The biggest and most challenging collaboration was the home’s exterior entry threshold. Dubbed “the Hoop,” it’s a five-foot-deep, 10-by-10-foot square made from marine-grade steel that was fabricated off site and craned into place. “That was a project in itself, and several times we considered dropping it,” says Mandeville. “But it was worth pursuing and has become a place where Mischa and Alison can sit outside when it’s raining.”

Though the home stands out among the more traditional styles on the street, it’s surprisingly modest and recessive – Couvrette’s vision come to life in 3-D. “This isn’t a cookie-cutter, store-bought house that’s trying to look modern. We were pushing the envelope in all sorts of ways, and I think that honesty and purpose lets it sit on this site and own its presence,” he says. “Now, seeing our little ones run around and have a big yard and lots of space to breathe, it fills me with a lot of joy.”


Style Secrets

Three ways to bring Mischa Couvrette’s high-design look home.

1. Limit the palette Sticking with a range of neutral tones (cream, rust, sand) mixed with white oak and metals creates a luxury-hotel vibe.
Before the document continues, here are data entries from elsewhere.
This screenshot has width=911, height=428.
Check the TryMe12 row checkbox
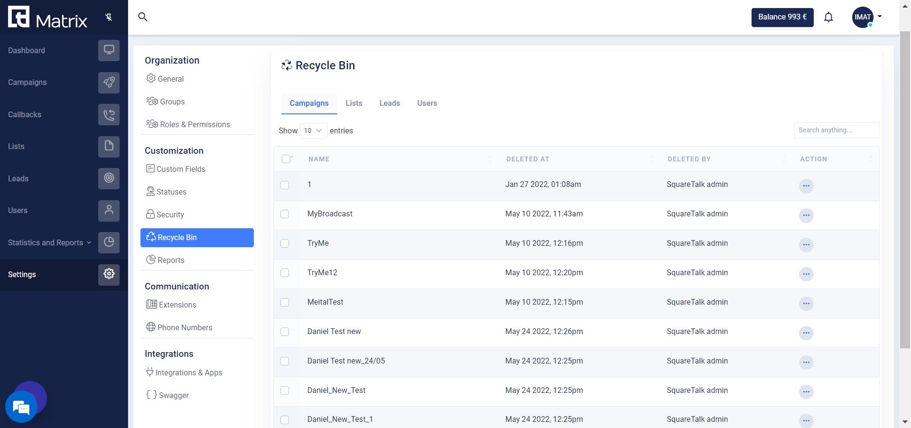point(285,273)
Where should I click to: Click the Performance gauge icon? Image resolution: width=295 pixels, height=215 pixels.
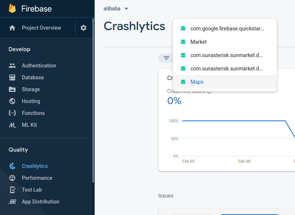point(12,178)
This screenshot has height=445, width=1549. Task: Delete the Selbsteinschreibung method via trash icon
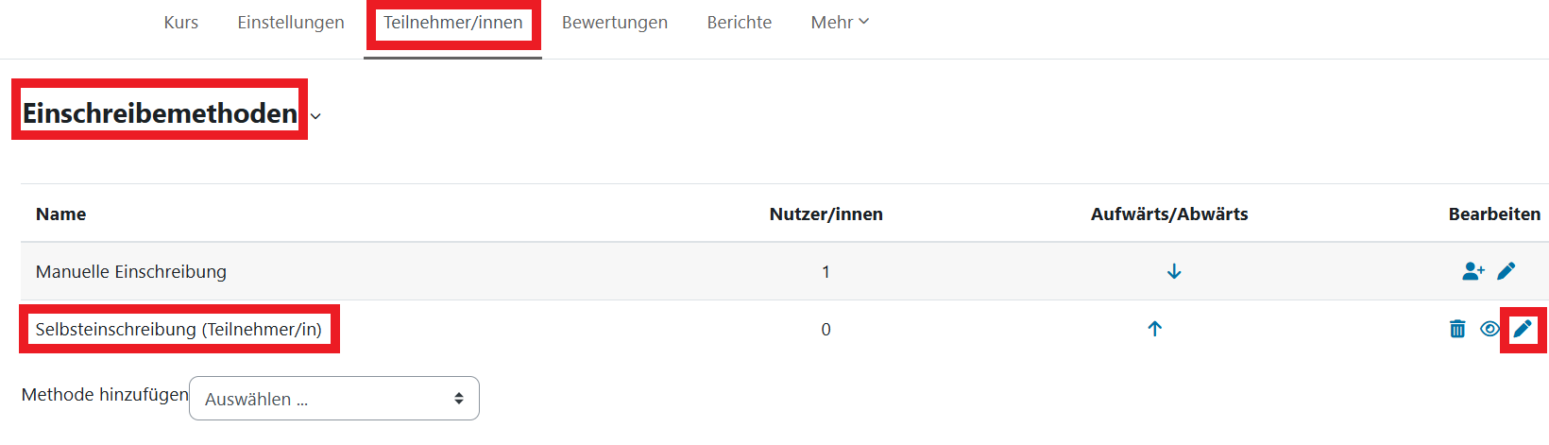[1457, 329]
2. Be flexible Though he wasn’t yet sure how he’d use it, Couvrette scooped up slabs of beige Avorio di Segesta marble when he saw the price: “We got seven slabs for a total of $600 instead of $6,000,” he says. “It was the deal of the century.”

3. Embrace simplicity Couvrette avoided glossy surfaces and layered in texture via low-lustre finishes on walls and wood for their more natural, refined appearance.